Infirmation 21 janvier 2025
Commentaire • 0
Sur la décision
| Référence : | CA Reims, ch. civ. et com., 21 janv. 2025, n° 23/01828 |
|---|---|
| Juridiction : | Cour d'appel de Reims |
| Numéro(s) : | 23/01828 |
| Importance : | Inédit |
| Décision précédente : | Tribunal de grande instance de Châlons-en-Champagne, 27 septembre 2023 |
| Dispositif : | Autre |
| Date de dernière mise à jour : | 18 avril 2025 |
| Lire la décision sur le site de la juridiction |
Sur les parties
| Avocat(s) : | |
|---|---|
| Parties : | S.A. LA BANQUE POSTALE ASSURANCE IARD ', la CNP ASSURANCES IARD |
Texte intégral
ARRET N°
du 21 janvier 2025
R.G : 23/01828
N° Portalis DBVQ-V-B7H-FNHZ
[B] [S]
c/
SA LA BANQUE POSTALE ASSURANCE IARD
Formule exécutoire le :
à :
la SELARL MCMB
COUR D’APPEL DE REIMS
CHAMBRE CIVILE ET COMMERCIALE
ARRET DU 21 JANVIER 2025
APPELANTE :
d’un jugement rendu le 27 septembre 2023 par le tribunal judiciaire de CHALONS-EN-CHAMPAGNE.
Madame [S] [B], née le [Date naissance 2] 1980 à [Localité 9] (ARDENNES), demeurant :
[Adresse 5]
[Localité 7],
Représentée par Me Cyndie BRICOUT, avocat au barreau de REIMS (SELARL MCMB),
INTIMEE :
la CNP ASSURANCES IARD, société anonyme à conseil d’administration immatriculée au Registre du commerce et des sociétés de NANTERRE sous le numéro 493.253.652 (exerçant sous le nom commercial 'S.A. LA BANQUE POSTALE ASSURANCE IARD'), prise en la personne de son représentant légal domicilié de droit au siège précédemment [Adresse 4], à ISSY-LES-MOULINEAUX (92130), et actuellement :
[Adresse 6]
[Localité 8],
Représentée par Me Marianne SOMMIER-AFARTOUT, avocat au barreau de CHALONS-EN-CHAMPAGNE (SELAS OS AVOCATS), postulant et par Me Emeric DESNOIX, avocat au barreau de TOURS (SCP PRIETO-DESNOIX), plaidant.
COMPOSITION DE LA COUR LORS DES DEBATS :
Madame Elisabeth MEHL-JUNGBLUTH, présidente de la chambre, et Madame Sandrine PILON, conseillère, ont entendu les plaidoiries, les parties ne s’y étant pas opposées. Elles en ont rendu compte à la cour dans son délibéré.
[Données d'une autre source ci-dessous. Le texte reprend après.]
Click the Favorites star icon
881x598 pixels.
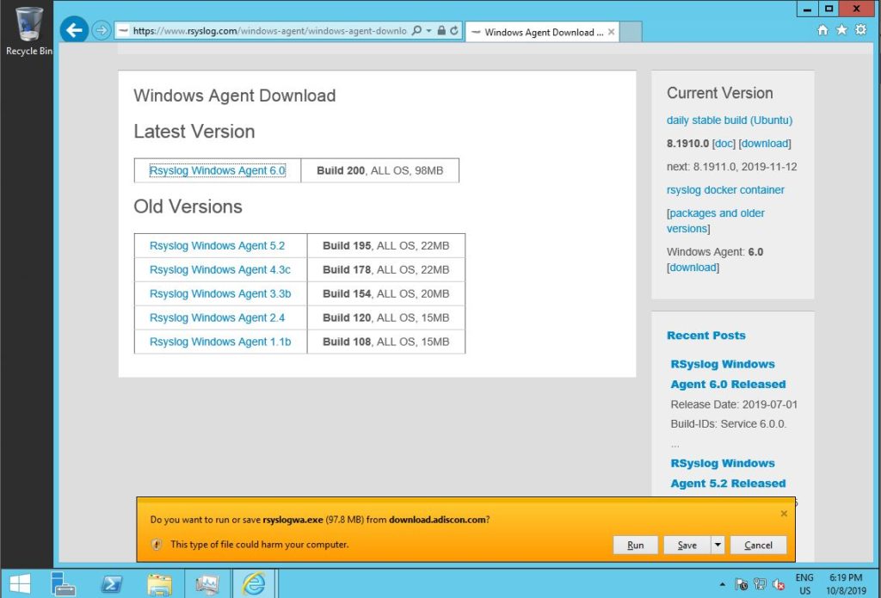841,28
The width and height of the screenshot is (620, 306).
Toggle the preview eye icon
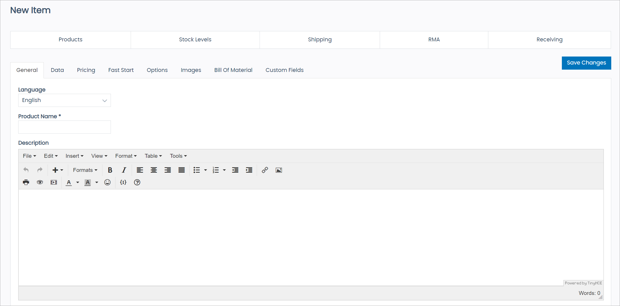[40, 182]
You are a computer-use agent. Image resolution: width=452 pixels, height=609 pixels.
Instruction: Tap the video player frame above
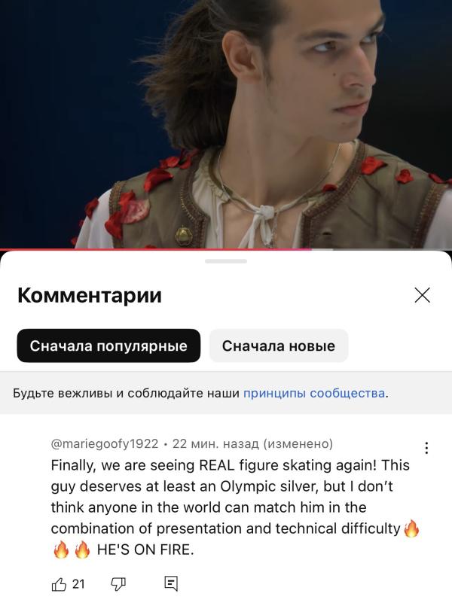(226, 123)
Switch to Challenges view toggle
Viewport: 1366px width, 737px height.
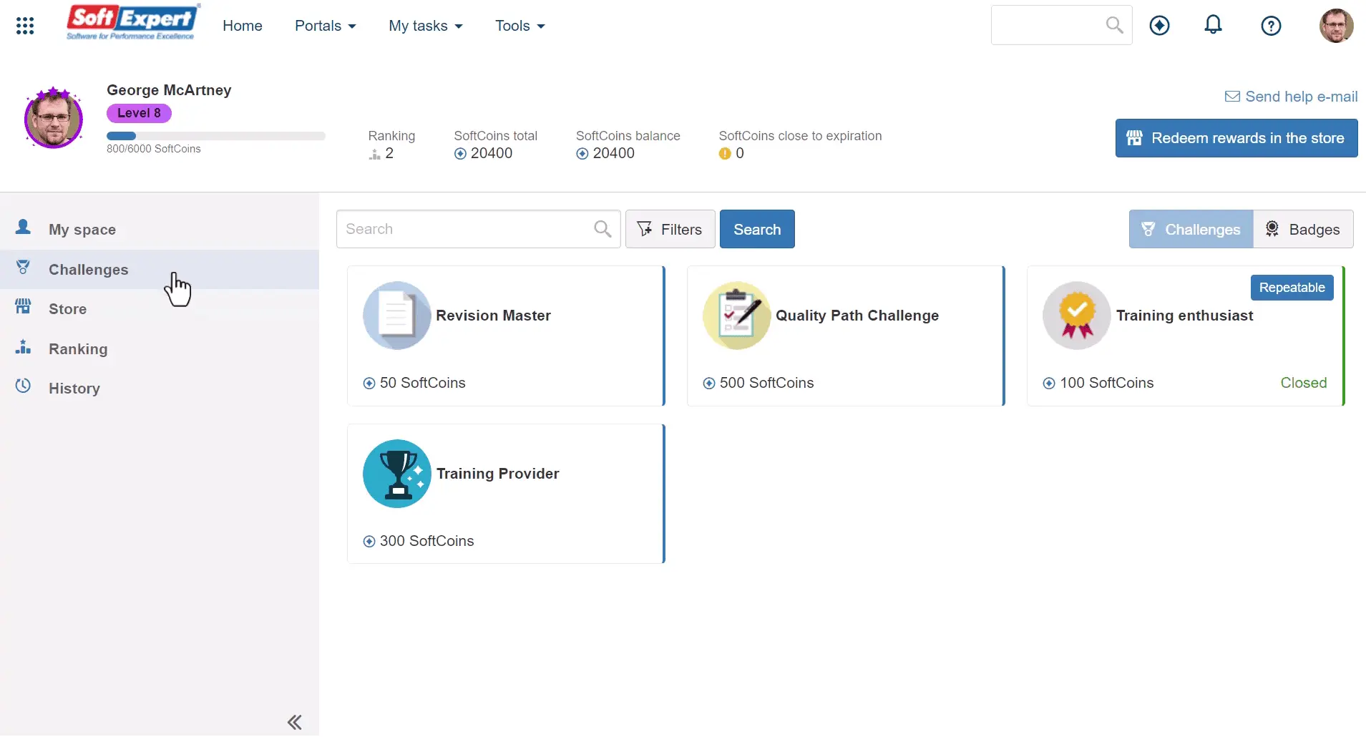tap(1191, 229)
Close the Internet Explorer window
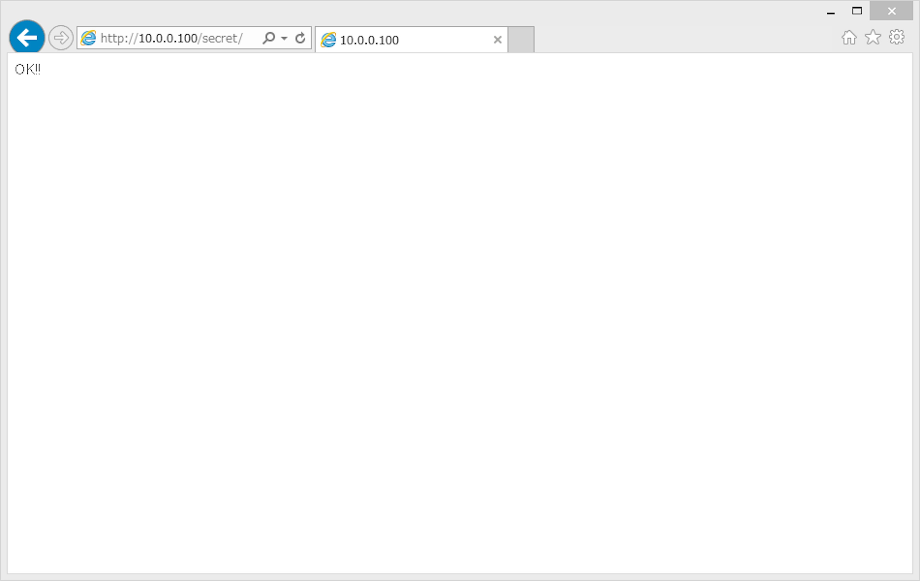 click(x=891, y=11)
COMPOSITION DE LA COUR LORS DU DELIBERE :
Madame Elisabeth MEHL-JUNGBLUTH, présidente de la chambre,
Madame Christina DIAS DA SILVA, présidente de chambre,
Madame Sandrine PILON, conseillère.
GREFFIER LORS DES DÉBATS ET DE LA MISE A DISPOSITION :
Madame Jocelyne DRAPIER, greffier,
DEBATS :
A l’audience publique du 25 novembre 2024, où l’affaire a été mise en délibéré au 21 janvier 2025,
ARRET :
Contradictoire, prononcé par mise à disposition au greffe le 21 janvier 2025 et signé par Madame Elisabeth MEHL-JUNGBLUTH, présidente de chambre, et Madame Jocelyne DRAPIER, greffier, auquel la minute a été remise par le magistrat signataire.
* * * *
Le 12 juin 2019 Mme [S] [B], née le [Date naissance 1] 1989 et disposant de son permis depuis le mois de juillet 2014, a souscrit auprès de la CNP Assurances Iard un contrat d’assurance pour un véhicule de marque Toucan Volkswagen, immatriculé FG 806 LJ affichant 127 652 km lors de son achat à un particulier à [Localité 10] en Allemagne, pour la somme de 14 000 euros le 28 février 2019.
Elle a déclaré en second conducteur M. [C] [W], né le [Date naissance 3] 1984, ayant son permis depuis le mois de juin 2005. La prime annuelle a été fixée à la somme de 1 412,95 euros qui a été réglée.
Ce véhicule, qui inscrivait alors 167 80 km au compteur, a été accidenté le 8 septembre 2020 et, dans un rapport du 2 octobre 2020 rendu par l’expert mandaté par la compagnie d’assurance, il a été déclaré économiquement irréparable (techniquement réparable avec une valeur de remplacement (VRADE) de 8 500 euros.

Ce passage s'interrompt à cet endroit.